An Ongoing Conversation on Poetry
Oxford Union Library, Oxford University

Wednesday, July 28, 2010

Orange Crates and Other Treasurers


Orange Crates and Other Treasures
Christopher Bogart

A true treasure trove consisted of a broad spectrum of collections,
including things abandoned, things discovered,
and things rescued.

The discriminating collector, the true artiste, as it were,
found intrinsic worth in form as well as function.
Was it shiny, for example? Was it sturdy?
What was its potential as a conserver of treasure?

Shoe boxes were great for stamp collections,
coin collections, vacation photos, postal cards or
a backyard burial for a budgie or a hamster.

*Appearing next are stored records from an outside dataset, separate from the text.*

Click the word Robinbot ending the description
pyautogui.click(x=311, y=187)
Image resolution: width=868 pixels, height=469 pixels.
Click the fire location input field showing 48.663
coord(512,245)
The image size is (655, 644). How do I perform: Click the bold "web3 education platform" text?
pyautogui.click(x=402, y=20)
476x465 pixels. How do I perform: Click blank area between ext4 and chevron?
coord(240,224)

Soda bottle caps, filled with melted wax, made for
fast-moving games of street skully.

Tobacco cans, the maroon Prince Albert, were the best,
and kept dyed rabbit’s foots, bottle caps, baby teeth
the fairy forgot to take, and cat’s eyes and aggies safe.

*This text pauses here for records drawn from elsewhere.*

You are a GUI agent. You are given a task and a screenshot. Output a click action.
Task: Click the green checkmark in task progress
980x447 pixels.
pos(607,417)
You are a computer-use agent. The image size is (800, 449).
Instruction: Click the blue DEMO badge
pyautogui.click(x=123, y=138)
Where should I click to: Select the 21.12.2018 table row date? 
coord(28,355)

Empty coffee tins with holes punched in their lids
kept grasshoppers, crickets and toads,
while marmalade jars kept butterflies, and ladybugs
and fireflies.

Our project apartments came with appliances,
but when we moved into new development houses,
empty appliance cartons were great for tumbling down hills,
four or five to the carton, for as long as the carton would last.

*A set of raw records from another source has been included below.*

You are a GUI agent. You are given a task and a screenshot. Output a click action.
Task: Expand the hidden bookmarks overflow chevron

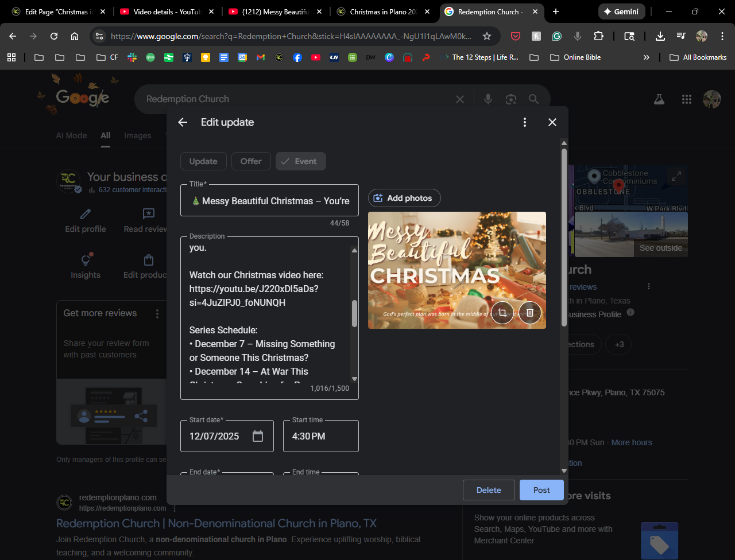point(647,57)
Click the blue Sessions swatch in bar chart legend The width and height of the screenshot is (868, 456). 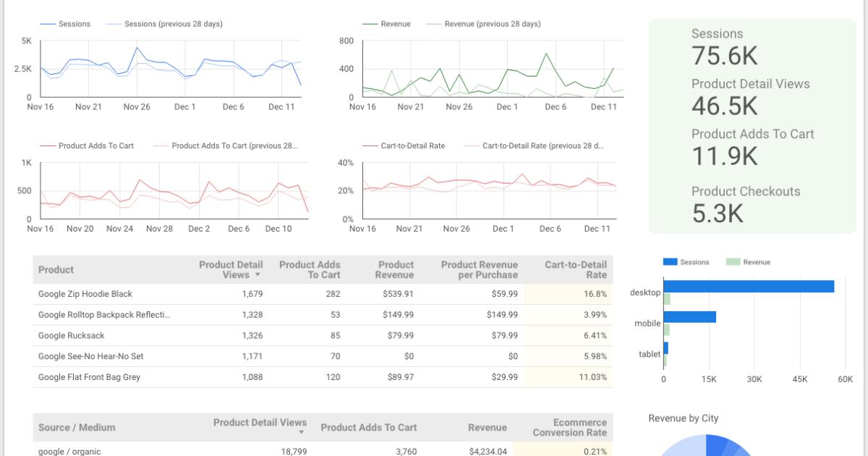[x=669, y=261]
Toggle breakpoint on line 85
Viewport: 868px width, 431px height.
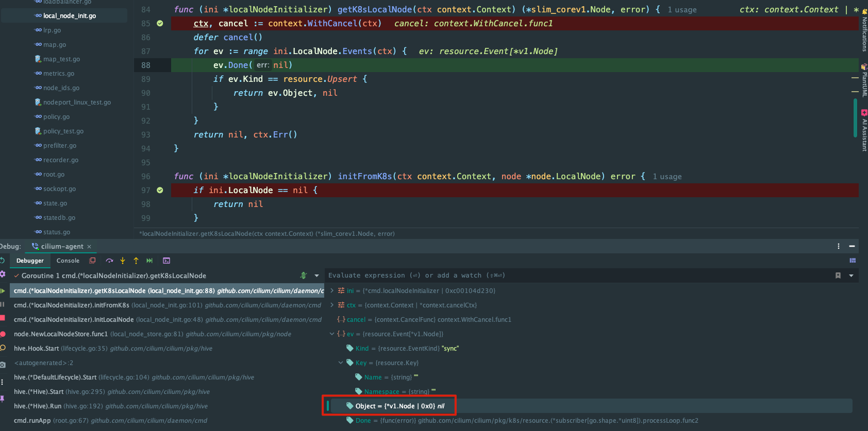[160, 23]
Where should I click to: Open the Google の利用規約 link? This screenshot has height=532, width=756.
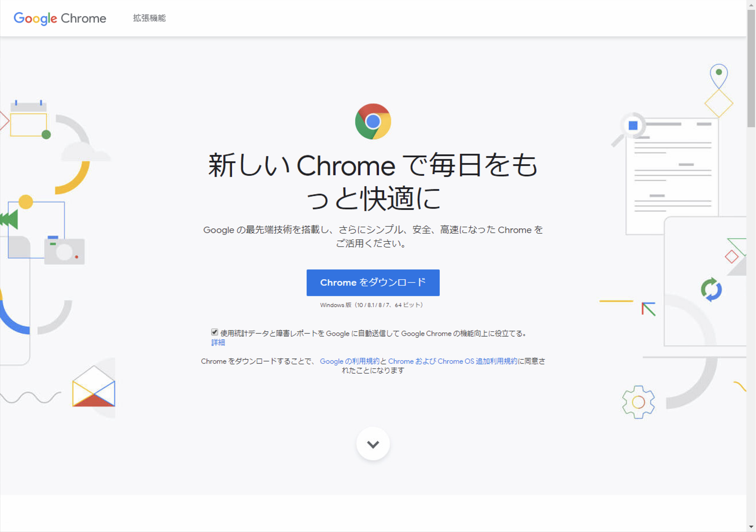(349, 361)

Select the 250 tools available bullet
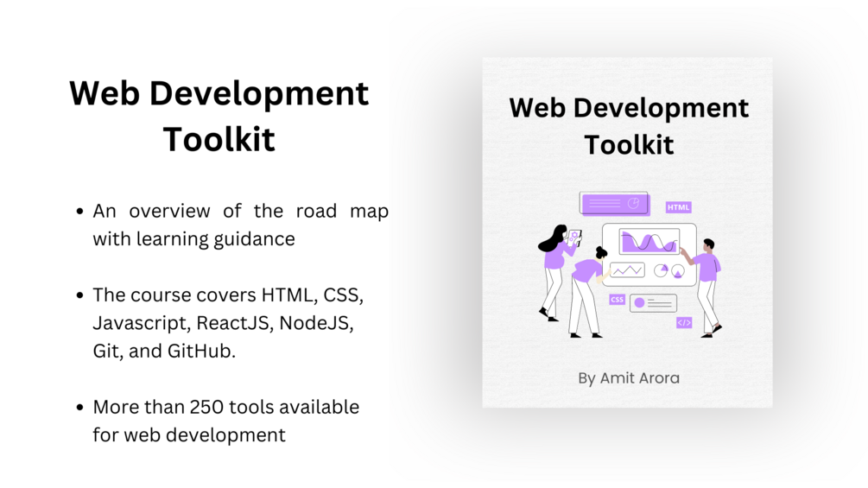[218, 421]
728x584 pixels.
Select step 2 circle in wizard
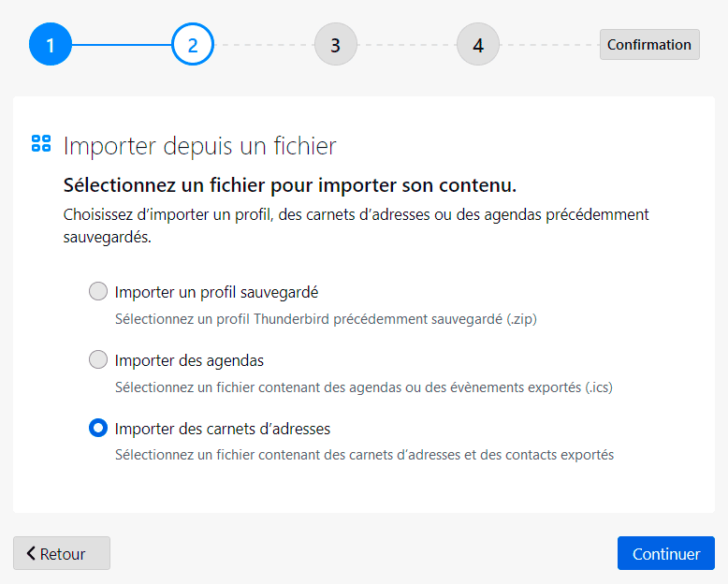(x=193, y=44)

But the piece de resistance of all empties was the orange crate.
Its thick wooden sides and its long thin wooden slats
provided butt and barrel for a perfect Tommy gun.
And, just for fun, the crate as a whole could be
molded into a go-cart, with a little art, and just the right
pair of metal roller skates, mounted on a four-by-four.

In the years of my youth, I discovered treasures by the score,
but the more I collected, the more I stored; until
in the ripeness of age and acquisition, I found that
there was just no room left to stash them all, besides
they had been joined by more mature collections:
the errant letter from a friend, the college photo,
gold cuff links to a shirt I no longer wore, or had.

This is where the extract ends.